Does $f(0) = +\infty$ when $\hat f \geq 0$ and $\int \hat f (s) \ ds = +\infty$?

Question

Throughout, $f \in L^1(\mathbb{R})$ and $\hat f \in C_0(\mathbb{R})$ is its Fourier transform $s \mapsto \int e^{its} f(t) \ dt$.

Motivation: If $\hat f \in L^1(\mathbb{R})$ too, then, by Fourier inversion, $f$ is continuous (possibly after making changes on a null set) and we have the formula \begin{align*} f(0) = \frac{1}{2 \pi} \int \hat f(s) \ ds. && && (*) \end{align*} Now suppose instead that $\hat f \notin L^1(\mathbb{R})$, but $\hat f \geq 0$. In this situation, measure theory traditionally assigns the value $+ \infty$ to the integral $\int \hat f (s) \ ds$. So, at least one side of $(*)$ makes sense. Two natural questions arise:

• Does $f(0)$ always make sense in this situation?
• In instances where $f(0)$ does make sense, does it equal $+ \infty$?

Here is a precise question, though I'd be interested in answers to other questions in the same spirit.

Question 1: Suppose $\hat f\geq 0$ and $\int \hat f(s) \ ds = + \infty$. Does it follow that $f$ is "essentially infinite" at zero in the sense that, for all $M > 0$ $$ \lim_{\epsilon \to 0^+} \frac{ \mu \big( \{ t \in [-\epsilon, \epsilon] : f(t) < M \} \big) }{2 \epsilon} =0. $$

If the answer to the above question is "no" then we can worry about the 2nd bullet point failing badly.
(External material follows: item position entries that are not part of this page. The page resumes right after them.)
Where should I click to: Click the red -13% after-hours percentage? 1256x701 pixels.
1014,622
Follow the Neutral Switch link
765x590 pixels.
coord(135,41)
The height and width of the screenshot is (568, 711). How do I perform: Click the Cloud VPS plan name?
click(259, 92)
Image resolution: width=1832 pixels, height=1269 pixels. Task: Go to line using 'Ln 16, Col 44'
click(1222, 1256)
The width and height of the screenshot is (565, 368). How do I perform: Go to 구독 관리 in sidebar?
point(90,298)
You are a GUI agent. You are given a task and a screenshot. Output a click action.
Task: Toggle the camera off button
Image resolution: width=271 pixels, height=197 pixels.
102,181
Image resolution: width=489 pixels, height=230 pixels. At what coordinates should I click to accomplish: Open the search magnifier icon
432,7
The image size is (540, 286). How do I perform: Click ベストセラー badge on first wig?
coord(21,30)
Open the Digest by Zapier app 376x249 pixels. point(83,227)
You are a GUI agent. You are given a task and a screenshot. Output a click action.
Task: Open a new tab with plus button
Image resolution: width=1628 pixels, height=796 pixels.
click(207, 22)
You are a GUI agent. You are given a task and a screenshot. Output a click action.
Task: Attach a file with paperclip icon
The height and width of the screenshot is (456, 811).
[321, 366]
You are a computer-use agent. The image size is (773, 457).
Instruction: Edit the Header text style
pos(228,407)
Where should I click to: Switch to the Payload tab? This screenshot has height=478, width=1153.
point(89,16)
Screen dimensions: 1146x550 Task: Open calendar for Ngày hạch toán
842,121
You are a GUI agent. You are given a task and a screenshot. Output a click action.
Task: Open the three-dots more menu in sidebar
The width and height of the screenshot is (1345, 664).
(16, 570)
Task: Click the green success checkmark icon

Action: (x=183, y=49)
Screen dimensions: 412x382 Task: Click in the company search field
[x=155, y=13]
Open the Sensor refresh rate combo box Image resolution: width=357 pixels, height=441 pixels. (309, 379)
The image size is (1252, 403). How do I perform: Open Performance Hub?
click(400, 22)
For instance, I think we would all agree "$f$ continuous" $\Longrightarrow$ "$f(0)$ makes sense". A positive answer to the following question would be a sort of "worst case scenario".

Question 2: Is it possible to have $f$ continuous (in particular $f(0) <\infty$), and yet also have $\hat f$ nonnegative with divergent integral?

Answer 1

Question 1. Let's use the language of tempered distributions. Then we can unambiguously talk about the Fourier transform without worrying if the function is in $L^1$. (If you don't know about tempered distributions, just let it mean that most anything is O.K.)

Now actually the definition of the Fourier transform of a tempered distribution is $$ \int_{\mathbb R} \hat f(x) \phi(x) \, dx = \int_{\mathbb R} f(x) \hat \phi(x) \, dx \qquad(1)$$ where $\phi$ is a test function (a smooth function of which all derivatives converge rapidly to zero at infinity).

Consider $f$ such that $\hat f \ge 0$, and $\int_{\mathbb R} \hat f(x) dx = \infty$. Let $\phi = \frac1{\sqrt{2\pi}} e^{-\sigma^2 x^2/2}$. Then $\hat \phi(x) = \frac1{\sqrt{2 \pi} \sigma} e^{-x^2/2\sigma^2}$. (The $2\pi$ may be out of place, depending upon which definition of Fourier transform we use.) Now, as $\sigma \to 0$, it is clear that the left hand side of $(1)$ converges to infinity. Therefore the right hand side also converges to infinity.

I don't think this quite gets you to answering question 1. But it does show that the infinity at $x=0$ is, in some sense, not isolated.

Answer 2

The answer to Question 2 is no. $ f\in L^1(\mathbb{R}) $, $ f $ is continuous at $ 0 $, $ \widehat{f}\geq 0 $, show that $ \widehat{f}\in L^1(\mathbb{R}) $. tells us that for $f\in L^1(\mathbb R)$, continuity at $0$ and spectral non-negativity is enough to force $\hat f \in L^1$.